Figure: Tetralogy of Fallot

- Atrial Septal Defect. This results from the failure of the foramen ovale to close, so blood is able to shift between the atria. This causes mixing of the blood and can cause the patient to be cyanotic.
- Patent Ductus Arteriosus. This is failure of the ductus arteriosus to close as it normally does after birth. As it does prenatally, this shunts blood away from the lungs, resulting in low oxygenation systemically. If O2 is administered to a child and the pulse oximetry does not increase, patent ductus arteriosus may be the cause. It can lead to CHF in the infant.
- Truncus Arteriosus. A condition where the pulmonary artery and the aorta are a single vessel. These patients often have CHF caused by the massive increase of blood flow to the lungs. Surgery divides the trunk into vessels.
- Tricuspid Atresia. This is a frequently fatal condition in which the infant lacks a tricuspid valve that, in turn, results in an undersized or absent right ventricle. Patients will have significantly decreased or absent blood flow to the lungs. The Fontan procedure redirects the vena cava and the hepatic portal veins directly into the pulmonary arteries.
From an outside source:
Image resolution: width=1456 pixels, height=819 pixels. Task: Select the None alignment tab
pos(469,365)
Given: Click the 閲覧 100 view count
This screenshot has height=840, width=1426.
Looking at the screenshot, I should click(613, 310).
The result is a dual-chambered heart with 1 ventricle and 1 atrium—the left in both cases—to pump blood systemically and to the lungs.
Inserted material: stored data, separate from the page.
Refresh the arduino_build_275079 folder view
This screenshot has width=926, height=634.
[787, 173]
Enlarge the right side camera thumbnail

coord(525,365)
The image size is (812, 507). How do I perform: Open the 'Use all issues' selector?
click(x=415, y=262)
- Transposition of the Great Arteries. This condition results in the pulmonary artery being connected to the left ventricle and the aorta being connected to the right ventricle. This results in blood returning from the body going right back out to the body without ever being oxygenated, and blood returning from the lungs heads right back to the lungs. Often, the systemic hypoxia can cause the foramen ovale and the ductus arteriosus to remain patent, allowing some oxygenated blood to reach systemic circulation. A VSD also may be present in patients with transposition of the great vessels.